▶ [Extrait choisi]:
+ + +
2 juin 1966
C'est passé, la difficulté de l'autre jour?
Oh! j'ai eu une expérience, une nouvelle expérience. C'est-à-dire que ce sont les cellules du corps qui ont eu une nouvelle expérience.
Quand je me mets sur le lit, la nuit, c'est l'offrande de toutes les cellules, qui font un surrender [abandon] aussi complet qu'elles peuvent, régulièrement, avec une aspiration non seulement à l'union mais à la fusion: qu'il n'existe plus que le Divin. C'est régulier, c'est tous les jours, tous les jours. Et depuis quelque temps, c'était comme si ces cellules, ou cette conscience corporelle (mais qui n'est pas organisée comme une conscience: c'est comme une conscience collective des cellules) se plaignait un peu, disait: «Mais nous ne sentons pas grand-chose. Nous sentons (elles ne peuvent pas dire qu'elles ne sentent pas: elles se sentent protégées, supportées), mais enfin...» Elles sont comme des enfants, elles se plaignaient que ce n'était pas spectaculaire: «Ça DOIT être merveilleux» (Mère rit). Ah! bien. Alors la nuit d'avant-hier, elles étaient dans cet état-là en se couchant. Je n'ai pas bougé du lit jusqu'à près de deux heures du matin, et à deux heures du matin je me suis levée, et je me suis tout d'un coup aperçue que toutes les cellules, tout le corps (mais c'est vraiment une conscience cellulaire, ce n'est pas une conscience corporelle; ce n'est pas la conscience de telle ou telle personne: il n'y a pas de personne, c'est la conscience d'un agglomérat cellulaire), cette conscience-là se sentait baignée et en même temps traversée par un pouvoir MATÉRIEL d'une vélocité fan-tas-ti-que, qui n'a aucun rapport avec la vélocité de la lumière, aucun: la vélocité de la lumière est quelque chose de lent et de tranquille à côté. Fantastique! fantastique! Quelque chose qui doit ressembler au mouvement de là-bas, des centres... (Mère fait un geste lointain dans l'espace galactique). C'était tellement formidable! Je suis restée bien tranquille, immobile, assise, bien tranquille; et tout de même, aussi tranquille que je pouvais l'être, c'était tellement formidable, comme quand on est emporté par un mouvement et que l'on va si vite que l'on ne peut pas respirer. Une espèce de malaise; non pas que je ne pouvais pas respirer, il ne s'agit pas de cela, mais les cellules avaient l'impression d'être suffoquées tellement c'était... c'était formidable. Et avec une sensation de pouvoir en même temps, d'un pouvoir auquel rien-rien-rien ne peut résister, d'aucune façon. Alors, j'avais été

 

tirée de mon lit (je m'en suis aperçue) pour que la conscience CORPORELLE (note la différence, ce n'est pas la conscience des cellules: c'est la conscience corporelle) enseigne aux cellules comment faire le surrender et leur dire: «Il n'y a qu'une façon: un surrender total, et alors vous n'aurez plus cette sensation de suffocation.» Et il y a eu une petite concentration, comme une petite leçon. C'était très intéressant, une petite leçon: comment il faut faire, ce qu'il faut faire, comment s'abandonner totalement. Et quand j'ai vu que c'était compris, j'ai été me recoucher. Et alors, j'ai été dans ce Mouvement depuis ce moment-là (il était deux heures, deux heures vingt), jusqu'à cinq heures moins le quart, sans un arrêt! Et ce qui a été particulier, c'est que quand je me suis levée, il y avait dans cette conscience, à la fois cellulaire et un peu corporelle, le sens de l'Ananda [la joie divine] de tout ce qu'il faisait: se lever, marcher, se laver les yeux, se brosser les dents... Pour la première fois de ma vie, j'ai senti l'Ananda (un Ananda tout à fait impersonnel), un Ananda de ces mouvements. Et alors avec le sentiment: ah! c'est comme cela que le Seigneur s'amuse.
+ + +
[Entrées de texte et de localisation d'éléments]
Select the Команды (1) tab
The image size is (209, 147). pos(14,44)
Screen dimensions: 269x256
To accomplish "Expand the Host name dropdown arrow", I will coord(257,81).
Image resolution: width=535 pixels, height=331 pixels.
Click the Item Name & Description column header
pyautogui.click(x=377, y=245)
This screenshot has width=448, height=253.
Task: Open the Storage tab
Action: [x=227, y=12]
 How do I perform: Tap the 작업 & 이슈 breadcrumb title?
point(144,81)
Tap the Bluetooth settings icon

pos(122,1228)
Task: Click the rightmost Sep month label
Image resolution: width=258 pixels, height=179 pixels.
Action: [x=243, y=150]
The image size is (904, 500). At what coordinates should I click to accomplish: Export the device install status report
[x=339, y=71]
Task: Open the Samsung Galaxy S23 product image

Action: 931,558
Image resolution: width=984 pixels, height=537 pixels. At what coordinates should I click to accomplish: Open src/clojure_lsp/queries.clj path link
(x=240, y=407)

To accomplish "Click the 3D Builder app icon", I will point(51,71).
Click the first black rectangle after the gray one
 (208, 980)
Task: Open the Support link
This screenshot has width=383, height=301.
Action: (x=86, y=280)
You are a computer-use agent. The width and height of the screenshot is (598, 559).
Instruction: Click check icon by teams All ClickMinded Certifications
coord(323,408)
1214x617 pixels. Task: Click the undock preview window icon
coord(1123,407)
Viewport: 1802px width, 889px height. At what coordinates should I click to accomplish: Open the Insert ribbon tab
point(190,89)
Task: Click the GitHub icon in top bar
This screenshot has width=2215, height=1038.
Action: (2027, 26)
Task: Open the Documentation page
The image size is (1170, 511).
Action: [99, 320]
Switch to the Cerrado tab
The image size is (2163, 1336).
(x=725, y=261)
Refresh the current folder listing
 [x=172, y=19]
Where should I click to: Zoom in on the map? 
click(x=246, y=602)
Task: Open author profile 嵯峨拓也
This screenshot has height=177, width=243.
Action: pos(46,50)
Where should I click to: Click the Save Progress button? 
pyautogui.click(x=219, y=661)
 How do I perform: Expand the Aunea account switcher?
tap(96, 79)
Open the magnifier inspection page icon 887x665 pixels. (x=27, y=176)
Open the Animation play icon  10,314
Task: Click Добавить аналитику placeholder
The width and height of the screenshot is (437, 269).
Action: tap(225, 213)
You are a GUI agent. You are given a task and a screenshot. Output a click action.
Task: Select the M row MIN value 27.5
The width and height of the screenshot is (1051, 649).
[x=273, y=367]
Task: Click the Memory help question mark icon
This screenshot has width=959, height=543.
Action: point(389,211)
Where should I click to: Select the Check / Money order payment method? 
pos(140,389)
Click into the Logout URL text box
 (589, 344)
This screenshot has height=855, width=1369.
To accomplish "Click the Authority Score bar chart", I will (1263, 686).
+ + +
▶ [Consignes de travail]:
#1 Dans les lignes, recopiez la partie qui s'ouvre sur la ligne contenant « How do I perform: Expand » et va jusqu'à la fin des lignes, en substituant « capture » à « screenshot » sans rien modifier d'autre.
#2 Reprenez le récit de l'expérience nocturne de l'Ananda et poursuivez-le après sa dernière phrase.

▶ [Corrigé des consignes]:
#1
 How do I perform: Expand the Aunea account switcher?
tap(96, 79)
Open the magnifier inspection page icon 887x665 pixels. (x=27, y=176)
Open the Animation play icon  10,314
Task: Click Добавить аналитику placeholder
The width and height of the capture is (437, 269).
Action: tap(225, 213)
You are a GUI agent. You are given a task and a capture. Output a click action.
Task: Select the M row MIN value 27.5
The width and height of the capture is (1051, 649).
[x=273, y=367]
Task: Click the Memory help question mark icon
This capture has width=959, height=543.
Action: point(389,211)
Where should I click to: Select the Check / Money order payment method? 
pos(140,389)
Click into the Logout URL text box
 (589, 344)
This capture has height=855, width=1369.
To accomplish "Click the Authority Score bar chart", I will (1263, 686).

#2
Ce n'est plus au premier plan (c'était au premier plan pendant une heure ou deux pour me faire comprendre), maintenant c'est un peu à l'arrière-plan. Mais tu comprends, avant, le corps sentait que toute son existence était basée sur la Volonté, la soumission à la Volonté suprême, et l'endurance. Si on lui demandait: «Ça te fait plaisir, de vivre?», il n'osait pas dire non, parce que... mais cela ne lui faisait pas plaisir. Ce n'était pas pour son plaisir et il ne comprenait pas que cela puisse faire plaisir. C'était une concentration de volonté dans une soumission qui s'efforçait d'être aussi parfaite – minutieusement parfaite – que possible, et un sentiment d'endurance: tenir bon, tenir bon, tenir bon. C'était la base de son existence. Alors, quand il y avait des périodes de transition... qui sont toujours pénibles, comme, par exemple, pour passer d'une habitude à une autre, non pas au sens de changer d'habitude mais de passer d'un support à un autre, d'un mobile à un autre – ce que j'appelle le «transfert de pouvoir» –, c'est toujours pénible, cela arrive périodiquement (non pas d'une façon régulière mais périodiquement) et toujours au moment où le corps a rassemblé assez d'énergie pour que son endurance soit plus complète; alors la nouvelle transition vient, et c'est pénible. Il y avait cela, cette volonté et cette endurance, et puis: «Que Ta Volonté soit faite», et «Fais que je Te serve comme Tu veux, comme il faut que je serve, que je t'appartienne comme Tu veux», et puis «Qu'il n'y ait plus que Toi, que le sens de la personne disparaisse» (et vraiment, cela

 

avait diminué considérablement). Et ça, c'était une soudaine révélation: au lieu de cette base d'endurance – tenir à tout prix –, au lieu de cela, une espèce de joie, de joie très tranquille mais très souriante, très souriante, très douce, très souriante, très charmante – charmante! si innocente, quelque chose de si pur et de si joli: la joie qui est dans toutes les choses, dans tout ce que l'on fait, tout-tout. À ce moment-là, on m'a montré: tout-tout-tout, il n'y a pas une vibration qui ne soit une vibration de joie. C'est la première fois.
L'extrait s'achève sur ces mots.